Mitochondria isolated from rat brain were found to cleave cholesterol to produce pregnenolone, the precursor for hormonal steroids, at a mean rate of 21.0 pmol pregnenolone.mg protein-1.min-1. This rate-limiting step in steroidogenesis was significantly stimulated by PK 11195 (1-(2-chlorophenyl)-N-methyl-(1-methylpropyl)-3-isoquinoline carboxamide) and Ro5 4864 (4'-chlorodiazepam), ligands which bind to peripheral benzodiazepine receptors with high affinity. Low-affinity ligands for the peripheral benzodiazepine receptor such as Ro15 1788 (ethyl-8-fluoro-5,6-dihydro-5-methyl-6-oxo-4H-imidazo[1,5 alpha][1,4] benzo-3-carboxylate) and clonazepam had no significant effect on the rate of pregnenolone synthesis.
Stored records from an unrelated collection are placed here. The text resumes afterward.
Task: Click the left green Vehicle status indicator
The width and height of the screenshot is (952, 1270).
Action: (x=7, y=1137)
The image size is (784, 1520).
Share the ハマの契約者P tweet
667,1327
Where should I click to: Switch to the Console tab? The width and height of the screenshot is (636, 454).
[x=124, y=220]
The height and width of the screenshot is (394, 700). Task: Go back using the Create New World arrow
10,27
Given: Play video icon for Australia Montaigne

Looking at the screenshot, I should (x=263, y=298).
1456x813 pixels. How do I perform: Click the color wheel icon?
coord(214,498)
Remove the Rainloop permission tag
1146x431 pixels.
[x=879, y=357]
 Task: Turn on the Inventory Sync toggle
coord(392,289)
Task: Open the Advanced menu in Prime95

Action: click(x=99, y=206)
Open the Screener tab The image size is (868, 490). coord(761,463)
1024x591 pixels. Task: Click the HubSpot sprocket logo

Furthermore, the rank order of potency of these compounds as inhibitors of [3H]Ro5 4864 binding was identical to the rank order for steroid production. Since the 86-amino acid peptide diazepam binding inhibitor is also thought to bind to the peripheral benzodiazepine receptor, four fragments of this peptide, a random sequence and steroidogenesis activator peptide were also evaluated for their ability to interact with peripheral benzodiazepine receptors and to stimulate steroidogenesis in rat brain mitochondria. Steroidogenesis activator peptide and two fragments of diazepam binding inhibitor significantly stimulated pregnenolone biosynthesis. In contrast to the peripheral benzodiazepine receptor ligands, no correlation between peptide potency in displacing [3H]Ro5 4864 binding and steroidogenesis was observed.